## Task to carry out
Only the pictures are to be omitted; everything else in the listing must be reproduced exactly.
---
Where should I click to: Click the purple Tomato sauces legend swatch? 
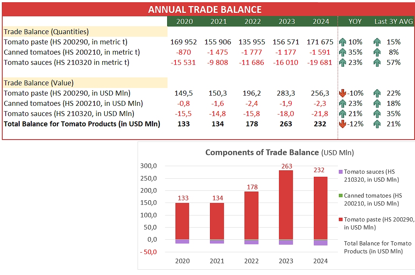[340, 172]
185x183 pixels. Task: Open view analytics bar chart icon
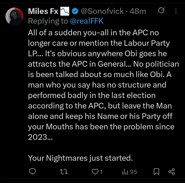pyautogui.click(x=125, y=172)
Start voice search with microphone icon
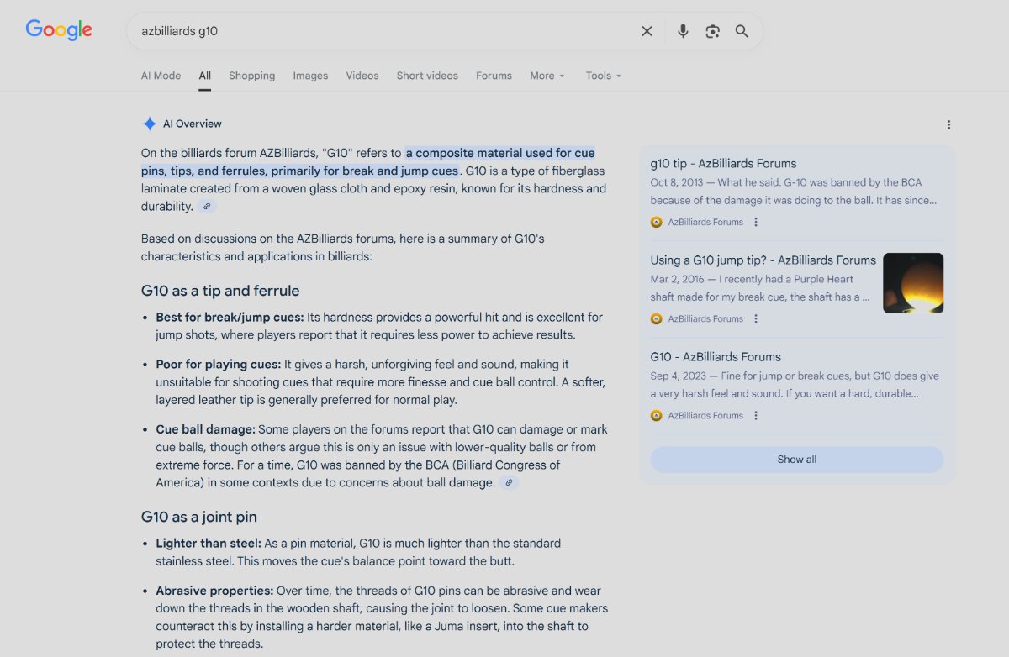The image size is (1009, 657). (x=683, y=31)
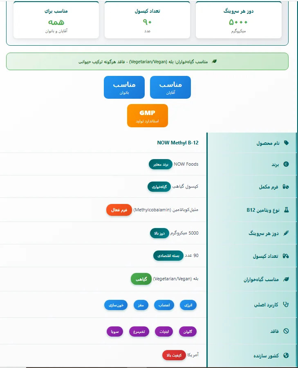Select the blue مناسب بانوان badge
The width and height of the screenshot is (298, 368).
(124, 87)
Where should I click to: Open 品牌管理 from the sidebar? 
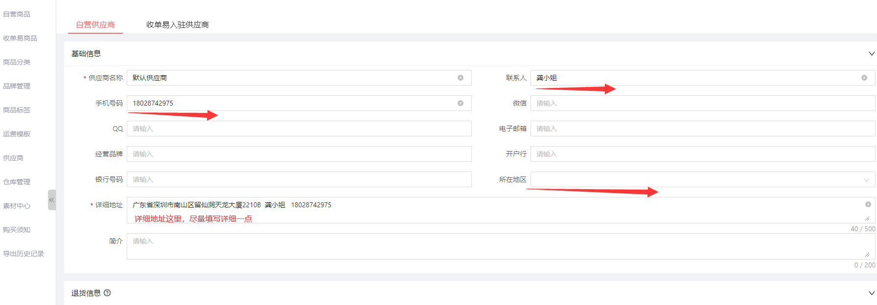(17, 86)
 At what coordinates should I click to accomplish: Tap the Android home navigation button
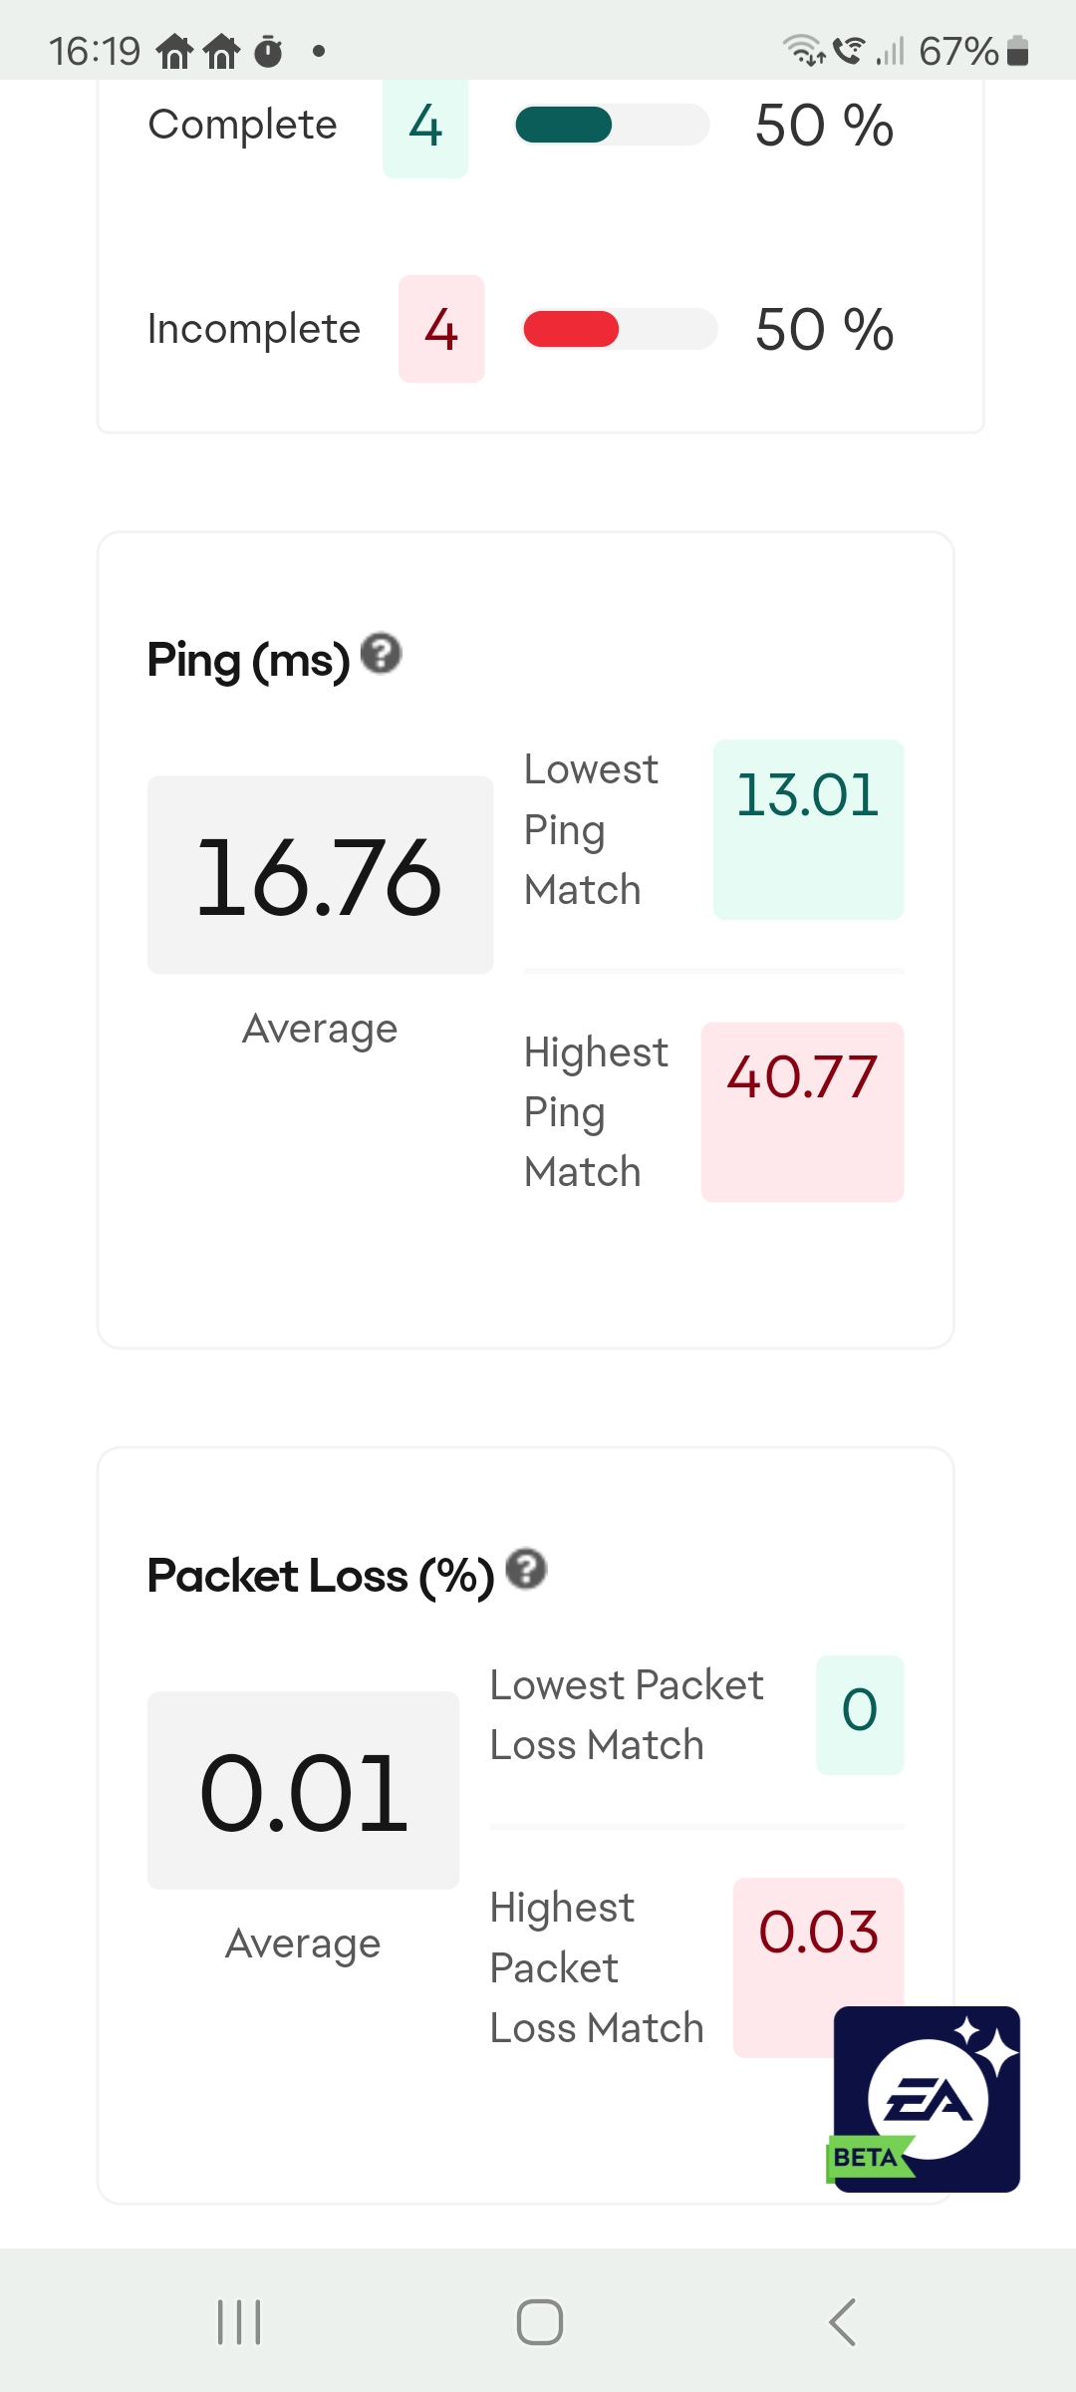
---
## Solution to this problem
Where should I click to: Click the purple Tomato sauces legend swatch? 
[340, 172]
185x183 pixels. Task: Open view analytics bar chart icon
pyautogui.click(x=125, y=172)
Start voice search with microphone icon
The image size is (1009, 657). (x=683, y=31)
Select the blue مناسب بانوان badge
The width and height of the screenshot is (298, 368).
(124, 87)
Where should I click to: Open 品牌管理 from the sidebar? 
(17, 86)
 At what coordinates should I click to accomplish: Tap the Android home navigation button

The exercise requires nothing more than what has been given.